ABILITAZIONE SCIENTIFICA. RECUPERARE TRASPARENZA Stampa

Le 68mila domande hanno superato ogni previsione sull'abilitazione nazionale al debutto. Finito il conteggio, però, le opinioni si dividono drasticamente. I fautori sottolineano la mole delle attese innescate dal riaprirsi del reclutamento universitario, a sostegno del fatto che la macchina è ormai avviata e non può essere fermata senza tradire le aspettative di decine di migliaia di persone. I critici vedono nella massa di persone in gioco un altro fattore di pericolo che pesa su un meccanismo dalle gambe fragili, che rischiano di crollare alla prima contestazione circostanziata (per esempio quella sollevata dai costituzionalisti su cui il Tar Lazio si pronuncerà il 23 gennaio). In realtà, va chiarito subito che lo scontro non è tra tifosi dell'abilitazione nazionale e nostalgici del vecchio sistema basato solo sui concorsi locali. In sostanza tutti concordano che il meccanismo fosse da riformare, e che l'abilitazione nazionale è la via giusta per provare a portare il reclutamento accademico fuori dalle polemiche in cui l'ha invischiato un'aneddotica ricchissima d’idoneità quantomeno discutibili, distribuite negli anni. Il problema, semmai, sono i mille snodi applicativi, dalla moltiplicazione dei titoli in area umanistica grazie allo spacchettamento dei libri in capitoli all'assenza di un'anagrafe nazionale dei docenti sebbene la legge la preveda dal 2008.

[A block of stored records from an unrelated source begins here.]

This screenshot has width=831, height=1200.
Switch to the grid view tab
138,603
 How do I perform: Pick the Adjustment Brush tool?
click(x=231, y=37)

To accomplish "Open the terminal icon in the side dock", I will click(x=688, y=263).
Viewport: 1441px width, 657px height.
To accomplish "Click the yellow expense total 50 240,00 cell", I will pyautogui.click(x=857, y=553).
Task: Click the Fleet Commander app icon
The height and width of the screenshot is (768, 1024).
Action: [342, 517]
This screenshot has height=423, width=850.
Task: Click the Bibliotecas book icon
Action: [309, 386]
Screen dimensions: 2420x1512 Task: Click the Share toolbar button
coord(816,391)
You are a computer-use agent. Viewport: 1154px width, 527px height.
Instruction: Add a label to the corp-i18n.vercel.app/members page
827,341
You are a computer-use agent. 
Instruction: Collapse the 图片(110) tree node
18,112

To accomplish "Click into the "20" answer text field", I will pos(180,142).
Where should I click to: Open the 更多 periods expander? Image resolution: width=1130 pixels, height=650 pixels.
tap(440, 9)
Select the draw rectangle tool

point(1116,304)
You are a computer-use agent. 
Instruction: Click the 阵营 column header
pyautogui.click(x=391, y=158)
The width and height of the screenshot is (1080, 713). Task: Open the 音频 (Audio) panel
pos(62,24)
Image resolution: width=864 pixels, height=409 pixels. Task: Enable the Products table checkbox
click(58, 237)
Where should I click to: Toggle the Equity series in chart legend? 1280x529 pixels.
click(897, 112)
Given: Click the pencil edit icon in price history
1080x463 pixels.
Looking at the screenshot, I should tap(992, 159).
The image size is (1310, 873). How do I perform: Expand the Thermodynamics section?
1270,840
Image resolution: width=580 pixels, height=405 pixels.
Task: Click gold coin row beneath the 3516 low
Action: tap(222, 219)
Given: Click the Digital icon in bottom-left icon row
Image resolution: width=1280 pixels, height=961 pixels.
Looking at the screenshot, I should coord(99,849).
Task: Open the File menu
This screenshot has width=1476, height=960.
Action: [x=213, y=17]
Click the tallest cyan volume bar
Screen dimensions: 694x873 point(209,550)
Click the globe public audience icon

La grande assente nell'infrastruttura dell'abilitazione nazionale è la trasparenza, perché le banche dati alimentate negli anni scorsi sono state spesso fatte invecchiare nell'incuria e quelle nuove, che dovevano censire la produzione scientifica di ogni docente, sono rimaste lettera morta. Si spiegano così alcuni inciampi nella corsa verso la prima abilitazione nazionale, come il reperimento dei titoli su siti personali dei docenti che nessuna norma impone di alimentare, e che quindi offrono uno spaccato parziale delle attività di ricerca effettiva; oppure l'incertezza nell'esame delle riviste, moltiplicata dal fatto che il panorama si è arricchito al punto che in alcuni settori disciplinari ci sono più riviste che titolari di cattedra.
È il deficit di trasparenza il primo grande gap da recuperare, e anche in fretta: un naufragio della riforma nel mare delle carte bollate, per i ricorsi al Tar contro meccanismi di selezione non sempre difendibili, è il risultato da evitare. Lo impone proprio la mole delle domande presentate.